Music in the Tuileries Gardens 1862, NATIONAL GALLERY, LONDON, UK

Le Déjeuner sur l’Herbe 1862–3, MUSÉE D’ORSAY, PARIS, FRANCE

Olympia 1863, MUSÉE D’ORSAY, PARIS, FRANCE

Luncheon in the Studio 1868, NEUE PINAKOTHEK, MUNICH, GERMANY

The Execution of the Emperor Maximilian of Mexico 1867–8, STAATLICHE KUNSTHALLE, MANNHEIM, GERMANY

The Railway 1872, THE NATIONAL GALLERY OF ART, WASHINGTON DC, US

DEGAS

1834–1917 • IMPRESSIONISM

The Dance Class

1874 OIL ON CANVAS

83.2 × 76.8 CM (32¾ × 30¼ IN)

METROPOLITAN MUSEUM OF ART, NEW YORK, USA

Viewers’ eyes are drawn around this unusual asymmetrical composition that is clearly influenced by photography and Japonisme.
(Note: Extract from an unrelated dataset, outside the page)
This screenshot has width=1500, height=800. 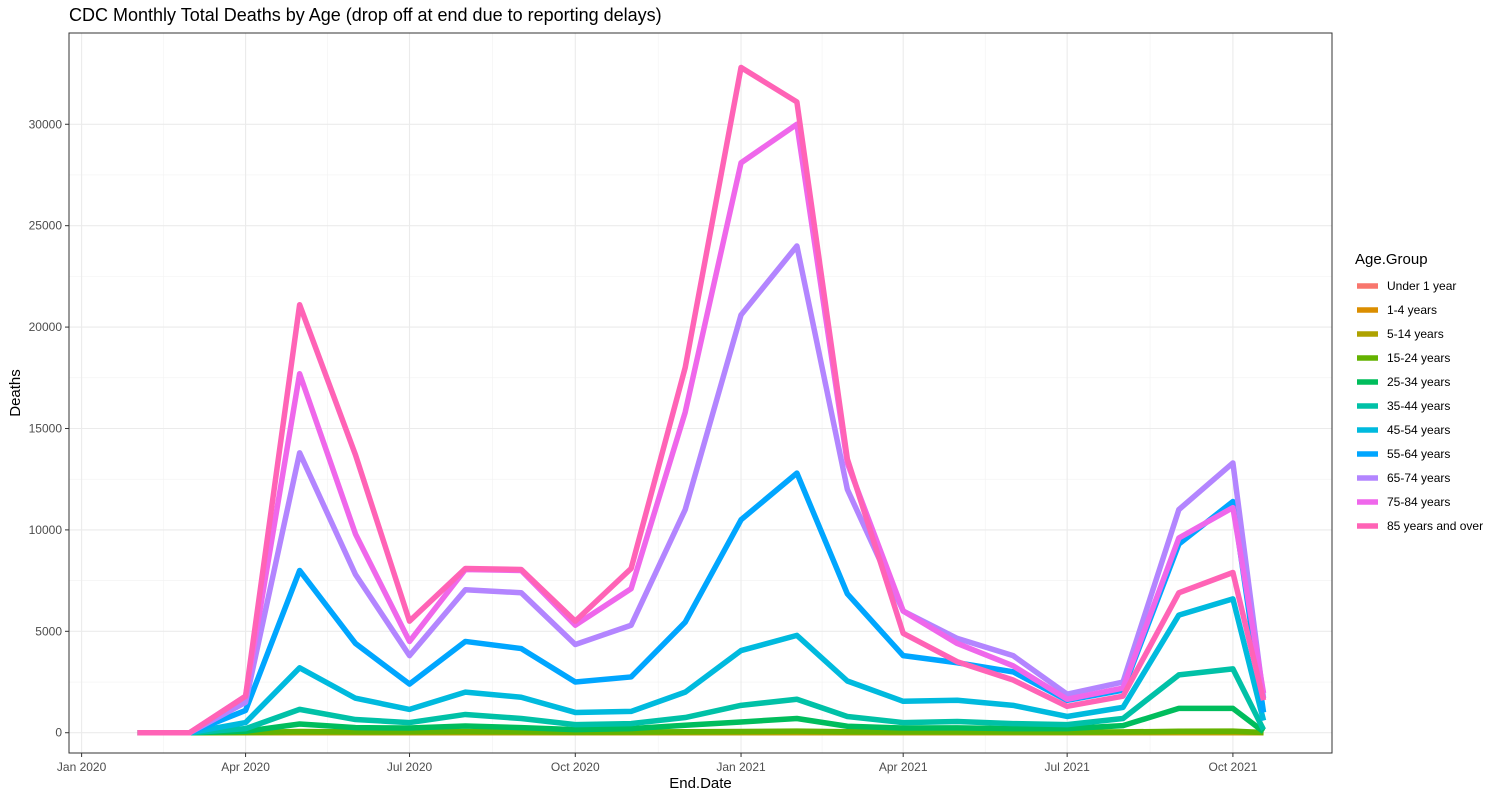 What do you see at coordinates (16, 393) in the screenshot?
I see `y-axis-title: Deaths` at bounding box center [16, 393].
Ballet students and their mothers crowd in a dance studio, while Jules Perrot, one of the best known ballet masters of the time, conducts a class. Appearing as a frozen moment in time, Degas worked hard to make the dancers appear spontaneous and natural.
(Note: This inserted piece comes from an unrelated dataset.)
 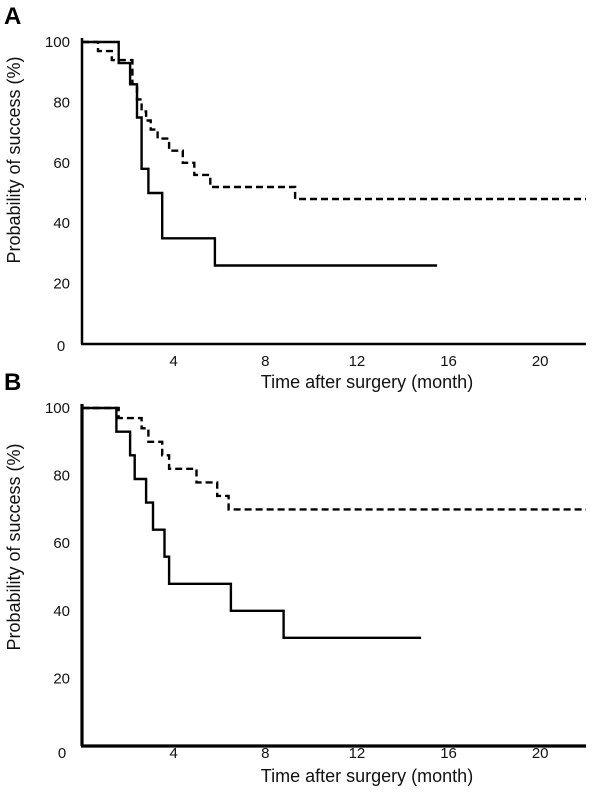 What do you see at coordinates (14, 546) in the screenshot?
I see `panel-b-y-axis-label: Probability of success (%)` at bounding box center [14, 546].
Although he exhibited with the Impressionists and is regarded as one of their founders, the work of Hilaire-Germain-Edgar Degas has distinct differences. He became famous for his work in painting, sculpture, printmaking and drawing, concentrating on photographically inspired compositions and contours. His dynamic work turned mundane moments and situations into scenes shaped by light.

With his skills in the depiction of movement, sensitive portraiture and masterful understanding of color and line, Degas’s work can really be viewed as a mixture of Impressionism, Realism and Neoclassicism. Like Manet, he was born in Paris to an affluent family and was initially trained for the law, but left to study art with Louis Lamothe (1822–69), who had been a pupil of Ingres. He also went to the École des Beaux-Arts but preferred to study on his own, copying old masters in the Louvre. He also visited Italy, staying in Naples, Rome and Florence, and studying artists such as Botticelli and Raphael.